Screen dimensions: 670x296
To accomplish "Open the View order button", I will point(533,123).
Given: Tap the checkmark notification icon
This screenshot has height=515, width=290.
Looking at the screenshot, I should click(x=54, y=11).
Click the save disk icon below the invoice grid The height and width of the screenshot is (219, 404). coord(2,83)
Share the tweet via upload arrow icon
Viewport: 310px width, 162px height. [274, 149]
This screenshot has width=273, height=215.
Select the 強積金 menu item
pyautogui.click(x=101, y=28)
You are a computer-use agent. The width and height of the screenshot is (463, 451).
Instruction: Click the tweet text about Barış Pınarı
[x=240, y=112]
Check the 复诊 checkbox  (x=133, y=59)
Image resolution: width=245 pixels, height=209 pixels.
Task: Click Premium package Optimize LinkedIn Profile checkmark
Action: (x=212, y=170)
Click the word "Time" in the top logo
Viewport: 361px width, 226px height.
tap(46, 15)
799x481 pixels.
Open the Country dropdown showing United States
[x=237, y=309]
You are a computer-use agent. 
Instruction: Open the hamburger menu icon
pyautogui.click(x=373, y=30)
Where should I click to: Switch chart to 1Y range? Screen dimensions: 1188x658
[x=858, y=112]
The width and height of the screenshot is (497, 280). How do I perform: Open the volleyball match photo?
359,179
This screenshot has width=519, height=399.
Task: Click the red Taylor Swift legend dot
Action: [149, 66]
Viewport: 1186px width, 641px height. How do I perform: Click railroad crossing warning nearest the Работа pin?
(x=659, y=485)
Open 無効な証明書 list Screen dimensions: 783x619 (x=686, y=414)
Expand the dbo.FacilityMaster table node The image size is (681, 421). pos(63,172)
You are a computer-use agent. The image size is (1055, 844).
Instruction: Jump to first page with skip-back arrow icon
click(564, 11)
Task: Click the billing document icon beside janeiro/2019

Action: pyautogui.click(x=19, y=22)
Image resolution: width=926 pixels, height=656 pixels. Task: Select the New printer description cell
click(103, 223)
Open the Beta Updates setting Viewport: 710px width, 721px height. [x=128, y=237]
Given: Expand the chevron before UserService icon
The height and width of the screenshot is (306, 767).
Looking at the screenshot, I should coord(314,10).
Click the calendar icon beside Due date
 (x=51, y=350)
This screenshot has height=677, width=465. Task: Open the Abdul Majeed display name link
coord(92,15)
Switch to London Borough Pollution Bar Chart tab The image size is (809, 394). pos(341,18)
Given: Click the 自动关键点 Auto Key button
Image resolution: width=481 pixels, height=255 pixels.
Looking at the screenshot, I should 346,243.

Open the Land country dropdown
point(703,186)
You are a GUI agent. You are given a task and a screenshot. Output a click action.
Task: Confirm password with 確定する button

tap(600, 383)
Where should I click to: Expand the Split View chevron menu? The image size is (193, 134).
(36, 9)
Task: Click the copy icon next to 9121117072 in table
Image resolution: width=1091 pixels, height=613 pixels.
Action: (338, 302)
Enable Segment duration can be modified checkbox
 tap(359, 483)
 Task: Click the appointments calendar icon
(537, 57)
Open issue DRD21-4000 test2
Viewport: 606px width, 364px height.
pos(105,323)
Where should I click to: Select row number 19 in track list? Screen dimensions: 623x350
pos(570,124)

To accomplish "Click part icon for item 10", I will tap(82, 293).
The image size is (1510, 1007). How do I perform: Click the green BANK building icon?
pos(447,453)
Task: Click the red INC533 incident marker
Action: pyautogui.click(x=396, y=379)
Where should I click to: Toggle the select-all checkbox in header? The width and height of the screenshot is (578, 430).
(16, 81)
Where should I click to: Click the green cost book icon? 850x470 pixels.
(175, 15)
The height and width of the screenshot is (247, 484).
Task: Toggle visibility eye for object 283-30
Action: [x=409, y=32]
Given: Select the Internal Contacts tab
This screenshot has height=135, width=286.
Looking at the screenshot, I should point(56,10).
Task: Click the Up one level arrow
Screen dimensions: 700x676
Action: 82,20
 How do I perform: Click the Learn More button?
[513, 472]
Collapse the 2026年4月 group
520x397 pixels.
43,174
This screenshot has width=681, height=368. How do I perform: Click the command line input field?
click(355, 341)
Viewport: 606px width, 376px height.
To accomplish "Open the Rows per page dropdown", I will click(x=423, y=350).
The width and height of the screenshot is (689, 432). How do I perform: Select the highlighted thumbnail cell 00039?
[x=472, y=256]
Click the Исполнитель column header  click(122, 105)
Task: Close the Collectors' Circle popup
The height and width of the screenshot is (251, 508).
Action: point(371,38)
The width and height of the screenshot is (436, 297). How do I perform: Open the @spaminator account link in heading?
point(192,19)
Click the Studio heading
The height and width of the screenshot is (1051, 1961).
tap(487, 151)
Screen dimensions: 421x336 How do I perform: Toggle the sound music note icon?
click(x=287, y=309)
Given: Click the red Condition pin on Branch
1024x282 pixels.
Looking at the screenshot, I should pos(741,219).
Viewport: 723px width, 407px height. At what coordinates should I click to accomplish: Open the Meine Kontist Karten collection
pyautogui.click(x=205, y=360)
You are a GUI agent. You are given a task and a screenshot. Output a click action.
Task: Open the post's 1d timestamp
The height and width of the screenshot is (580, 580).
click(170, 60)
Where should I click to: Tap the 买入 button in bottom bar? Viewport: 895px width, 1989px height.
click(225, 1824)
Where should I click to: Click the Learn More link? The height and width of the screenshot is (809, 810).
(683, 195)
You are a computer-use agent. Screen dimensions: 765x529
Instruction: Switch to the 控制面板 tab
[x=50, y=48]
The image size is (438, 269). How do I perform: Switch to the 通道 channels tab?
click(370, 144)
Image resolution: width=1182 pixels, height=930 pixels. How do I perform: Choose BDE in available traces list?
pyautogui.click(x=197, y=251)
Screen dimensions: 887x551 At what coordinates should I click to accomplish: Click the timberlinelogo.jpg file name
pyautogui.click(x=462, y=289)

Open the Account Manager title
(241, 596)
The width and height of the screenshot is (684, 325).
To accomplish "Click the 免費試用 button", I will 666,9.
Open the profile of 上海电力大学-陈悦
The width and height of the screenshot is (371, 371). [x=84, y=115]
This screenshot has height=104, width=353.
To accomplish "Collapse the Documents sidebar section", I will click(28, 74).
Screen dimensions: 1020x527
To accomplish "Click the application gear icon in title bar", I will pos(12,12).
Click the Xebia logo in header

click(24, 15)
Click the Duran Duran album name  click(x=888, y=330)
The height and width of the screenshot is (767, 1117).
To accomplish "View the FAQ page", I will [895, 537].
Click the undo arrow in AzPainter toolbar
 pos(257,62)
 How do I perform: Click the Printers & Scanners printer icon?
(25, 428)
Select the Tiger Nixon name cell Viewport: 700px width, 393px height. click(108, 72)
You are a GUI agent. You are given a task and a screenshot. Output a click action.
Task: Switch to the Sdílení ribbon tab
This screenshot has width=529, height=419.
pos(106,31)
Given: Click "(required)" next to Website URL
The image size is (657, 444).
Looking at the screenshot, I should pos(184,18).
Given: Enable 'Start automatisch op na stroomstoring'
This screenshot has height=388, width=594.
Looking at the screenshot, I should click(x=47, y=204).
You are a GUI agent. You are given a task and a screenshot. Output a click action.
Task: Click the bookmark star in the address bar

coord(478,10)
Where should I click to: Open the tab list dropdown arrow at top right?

====

Reproduce exactly the section above that begins at the line containing "Screen dimensions: 887x551" and ends at the line containing "Given: Enable 'Start", leaving out all other lines.

- Solution:
Screen dimensions: 887x551 At what coordinates should I click to accomplish: Click the timberlinelogo.jpg file name
pyautogui.click(x=462, y=289)

Open the Account Manager title
(241, 596)
The width and height of the screenshot is (684, 325).
To accomplish "Click the 免費試用 button", I will 666,9.
Open the profile of 上海电力大学-陈悦
The width and height of the screenshot is (371, 371). [x=84, y=115]
This screenshot has height=104, width=353.
To accomplish "Collapse the Documents sidebar section", I will click(28, 74).
Screen dimensions: 1020x527
To accomplish "Click the application gear icon in title bar", I will pos(12,12).
Click the Xebia logo in header

click(24, 15)
Click the Duran Duran album name  click(x=888, y=330)
The height and width of the screenshot is (767, 1117).
To accomplish "View the FAQ page", I will [895, 537].
Click the undo arrow in AzPainter toolbar
 pos(257,62)
 How do I perform: Click the Printers & Scanners printer icon?
(25, 428)
Select the Tiger Nixon name cell Viewport: 700px width, 393px height. click(108, 72)
You are a GUI agent. You are given a task and a screenshot. Output a click action.
Task: Switch to the Sdílení ribbon tab
This screenshot has width=529, height=419.
pos(106,31)
Given: Click "(required)" next to Website URL
The image size is (657, 444).
Looking at the screenshot, I should pos(184,18).
Given: Enable 'Start automatisch op na stroomstoring'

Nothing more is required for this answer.